In that sense, we cannot overemphasize the importance of the upcoming elections. President Obama and the Democratic leadership have done historic damage to marriage in their time in office, both with their appointment of judges and with their administrative policies. Conservatives must come out to the polls in the upcoming elections in overwhelming numbers and make sure that our elected officials and the next President of the United States respect and appreciate the right of the people to define marriage as it has always been throughout our history – the union between one man and one woman.
The FAMiLY Leader issues their statement this afternoon:
This morning’s disappointing SCOTUS non-ruling amounts to a handful of appointed, virtually non-accountable Judges punting on their duty. SCOTUS had the opportunity to correct numerous, legally and morally twisted lower court decisions. Those judges’ opinions fly in the face of 6000 years of human history, they disregard our Nation’s founding legal principles of “…the Laws of Nature and of Nature’s God,” and they disrespect tens of millions of voters in many States, who passed Constitutional Amendments declaring what God, Nature, history and common sense all know: marriage can only truly be between one man and one woman.
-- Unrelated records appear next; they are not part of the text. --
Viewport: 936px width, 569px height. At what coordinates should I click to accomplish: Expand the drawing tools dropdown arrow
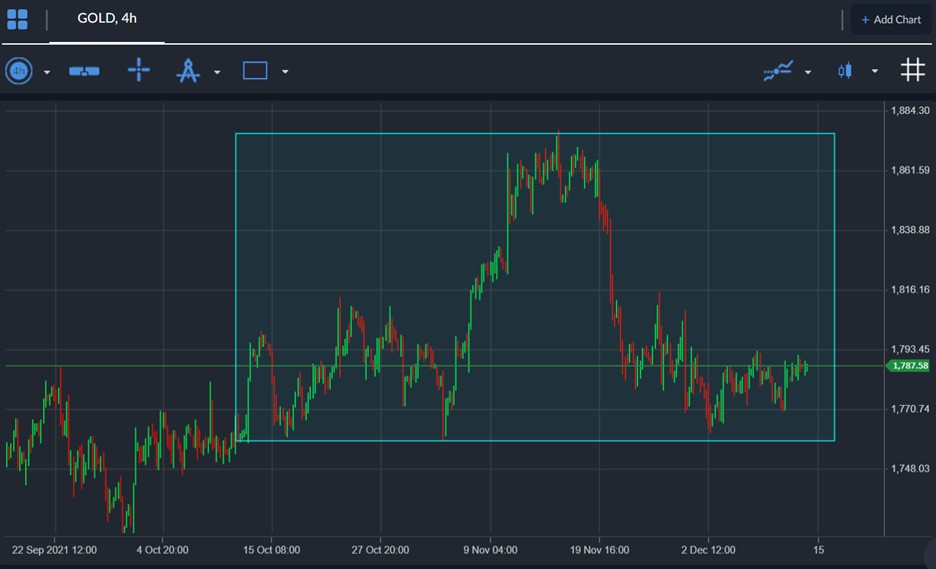[217, 72]
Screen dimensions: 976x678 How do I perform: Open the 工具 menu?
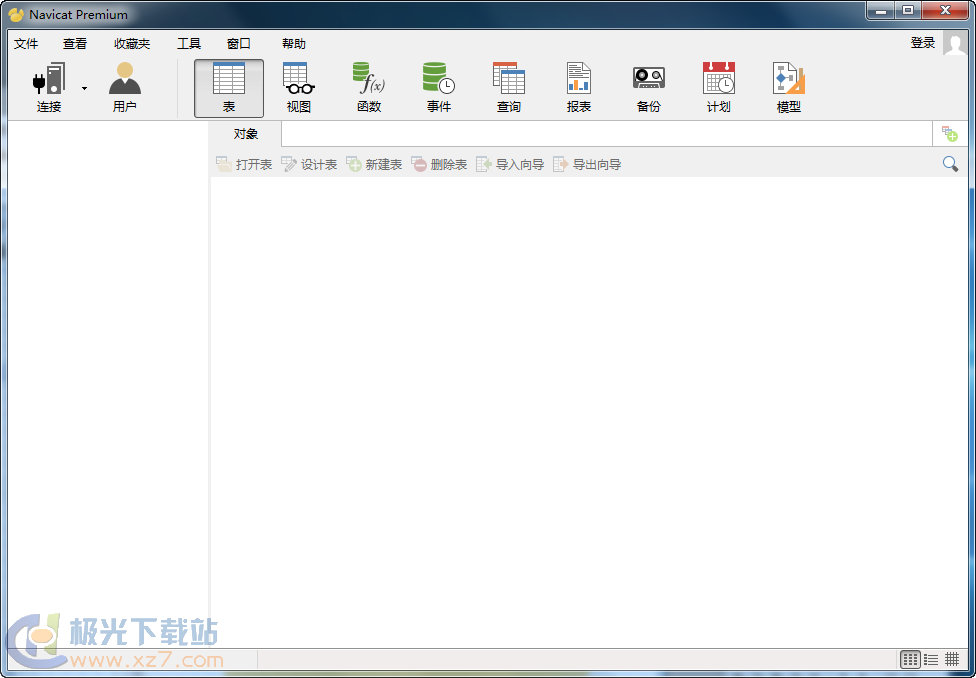188,43
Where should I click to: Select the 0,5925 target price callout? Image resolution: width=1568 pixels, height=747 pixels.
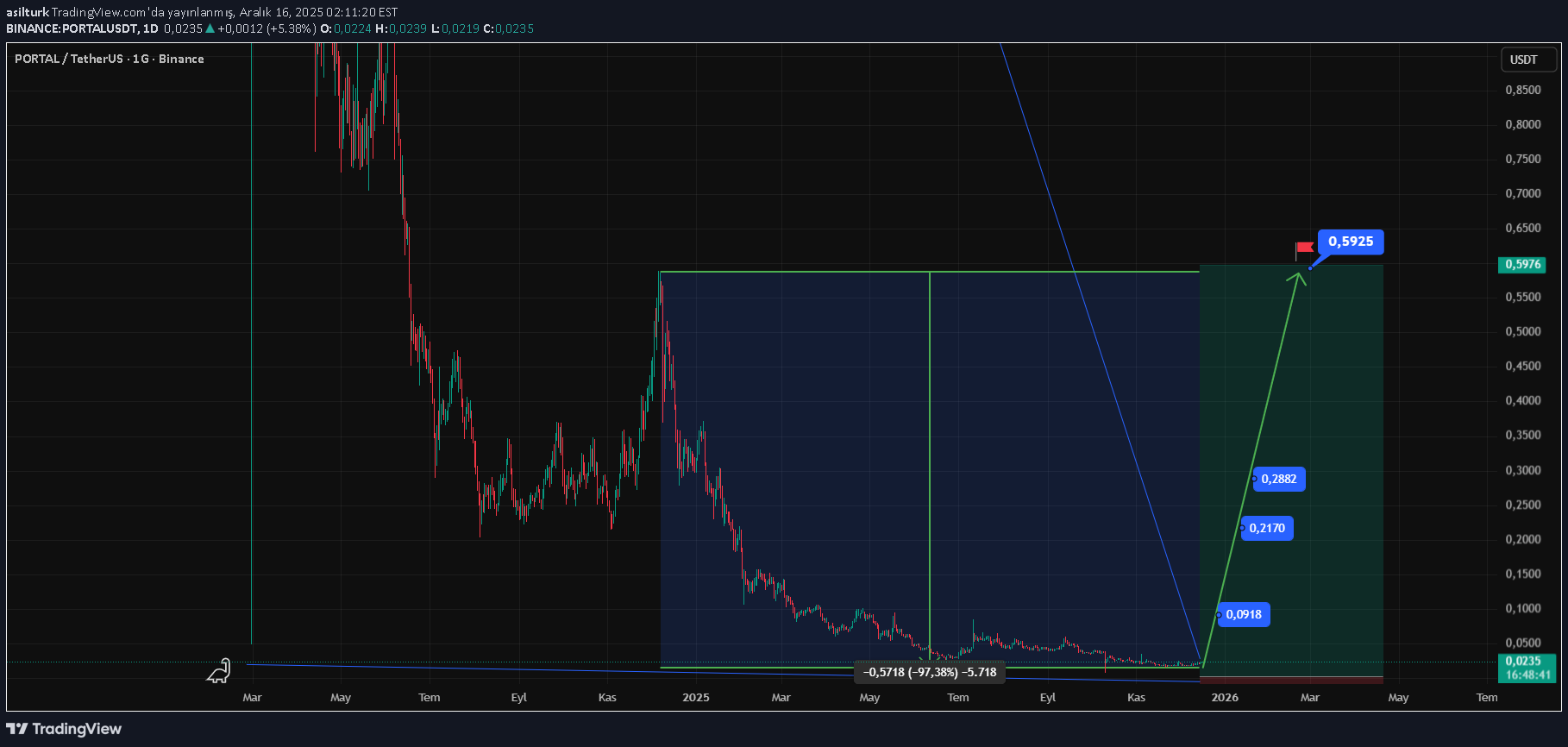[1350, 242]
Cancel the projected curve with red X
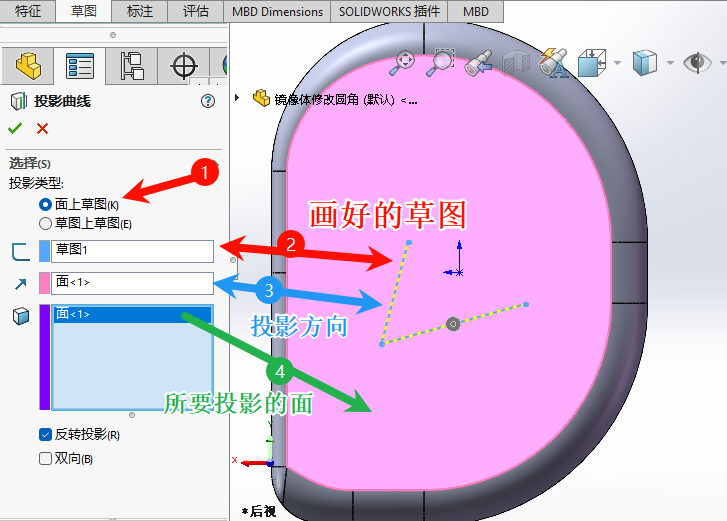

The political ramifications of today’s “punt” should be obvious. “We the People” are under attack regarding our rights of conscience, our religious liberty, and our very religious/moral beliefs which were shared by the Founders. This overt, post-modern arrogance has led to much pent up frustration by the voters. It should motivate and necessitate our thorough vetting of candidates for public office, and of current officeholders, by pressuring them to tell us, “What are you going to do about this? What is your leadership strategy to right this ship? What’s your remedy to this leftist takeover by judges, who are flying in the face of ‘the Laws of Nature and Nature’s God’?”
Furthermore, why would any governor or state legislature capitulate to these Judges? As Jefferson and Lincoln noted, judges aren’t the most powerful branch of government. The other two branches have as much say constitutionally, and more say practically, than the judiciary. Where are the Lincolns and the Jeffersons of our era?